Every coach I’ve had would have advised me to take a touch in a situation like this. But Matthew Taylor taught me that “taking a touch” is for cowards, and people that score wonder goals … eventually get two full sleeves of tattoos and end up playing for Northampton Town. Which I’m going to interpret as the English football version of gangsters getting chubby and moving to Miami.

In the match recap, The Guardian said this was “on the short-list for Goal Of the Season,” which, as we get further out from it, seems cuter and cuter, because this was definitely the best Premier League goal of that season. And in my weaker moments — like right after watching it 53 times in a row — I catch myself thinking that maybe it’s the best Premier League goal of all time.

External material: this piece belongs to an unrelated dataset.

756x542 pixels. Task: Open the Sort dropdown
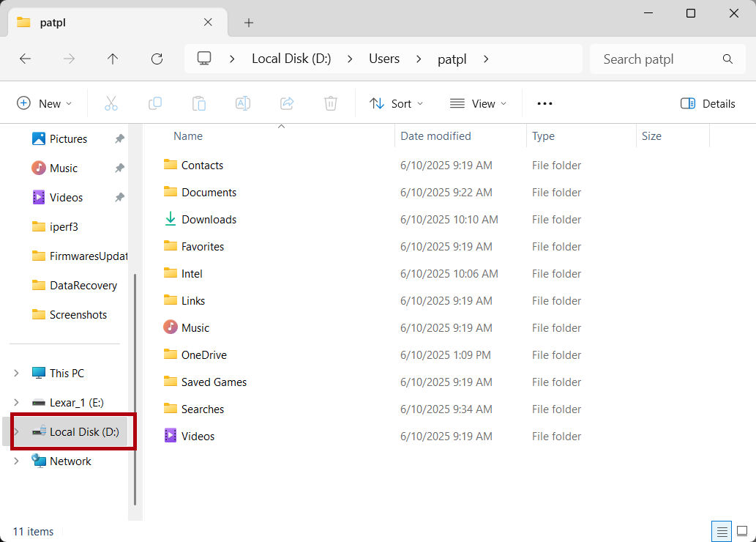[x=396, y=103]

Michael Essien: Chelsea vs. Arsenal, December 10

Sam Schube: The last half-hour or so of high school soccer practice was given over to individual training. That was the idea, at least. After a couple of hours of sprints and possession drills, the Oakwood Gorillas were free to work on whichever aspect of the game we found most bedeviling, or beguiling, or fun, or simply closest to the parking lot, where we could fire up a post-practice spliff. Usually it meant a lot of fucking around: excessive rabonas, maybe, or a head-juggling contest. In December 2006, though, we were all doing the same thing in that formless final 30 minutes. We were all trying to be Chelsea’s Michael Essien.

Here’s the stupid thing Essien did against Arsenal:

The execution is breathtaking, and so is the audacity. But what’s really fucking great about it is how wrong it looks, until it doesn’t. Arsenal hold a 1–0 lead as time ticks toward 90, and Essien charges toward a loose ball something like 25 yards from goal. He puts his foot through it, and the ball’s trajectory looks like its headed somewhere in the 10th row of the stands, a little ways to the keeper’s right. Good seats. Bad spot to shoot.

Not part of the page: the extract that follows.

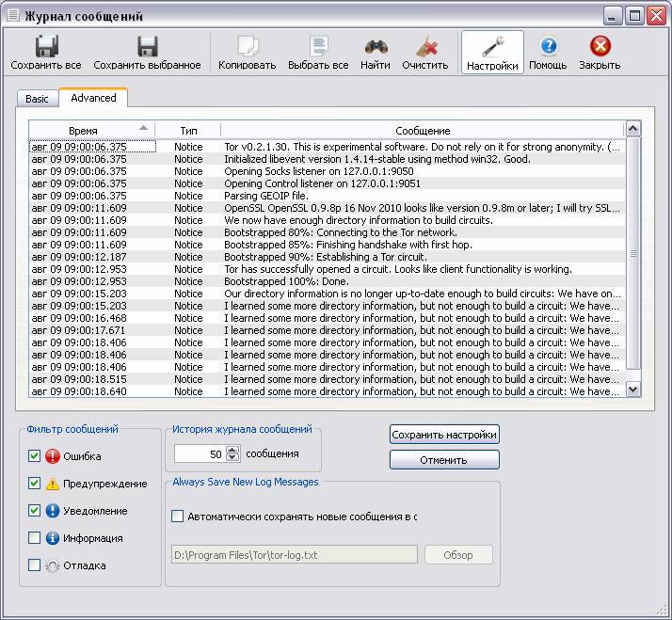Disable the Предупреждение filter checkbox

[x=35, y=484]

But then it dips and swerves, somehow picking up speed, and catches enough of the post to rattle into the net. It’s a goddamn wonder goal. A thunder-bastard. It drove our coach crazy.

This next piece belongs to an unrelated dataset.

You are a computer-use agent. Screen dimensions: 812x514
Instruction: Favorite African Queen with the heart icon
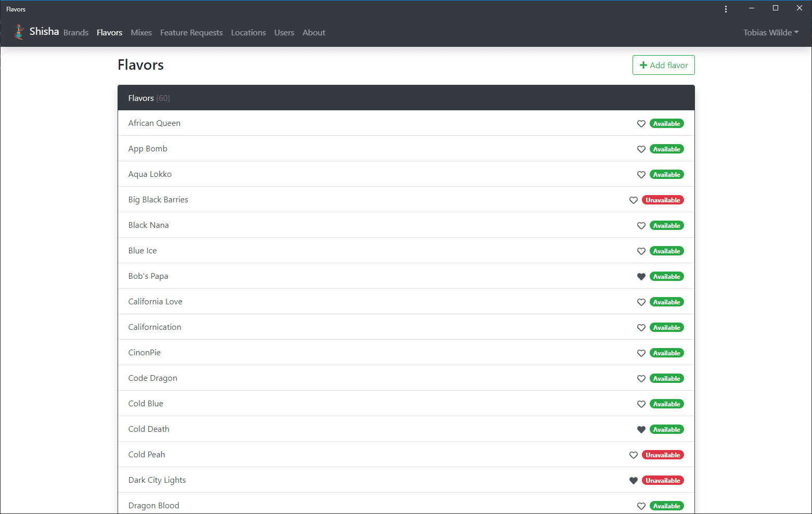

Keep passing, he liked to say. Even against the clock, a desperate shot from distance is bad math. Coach — George, the stats teacher at school — knew math. Math was work rate, and movement, and short passes. I’m sure José Mourinho preached something similar to Essien: Don’t do something stupid, even if it’s cool; play smart. He didn’t listen. We didn’t, either, and spent those last minutes of sunlight lining up from 25 to rocket cannonballs over the net and down to the other end of the park.

Chelsea finished second in the league that year. We made a decent run into the playoffs, and then our penchant for last-minute thumpers ran headlong into the sneering god of probability. Essien struggled with knee injuries and last played in Greece. I tweet.

David Bentley: Reading vs. Blackburn, December 16

(BT Sport)
(BT Sport)

Donnie Kwak: “David Bentley, remember his name.” In 2004, it was advice from the astonished commentator calling the midfielder’s first professional goal, an impudent, left-footed chip from outside the box at Highbury. At 19, Bentley had arrived — Arsenal’s next Bergkamp, England’s new Beckham.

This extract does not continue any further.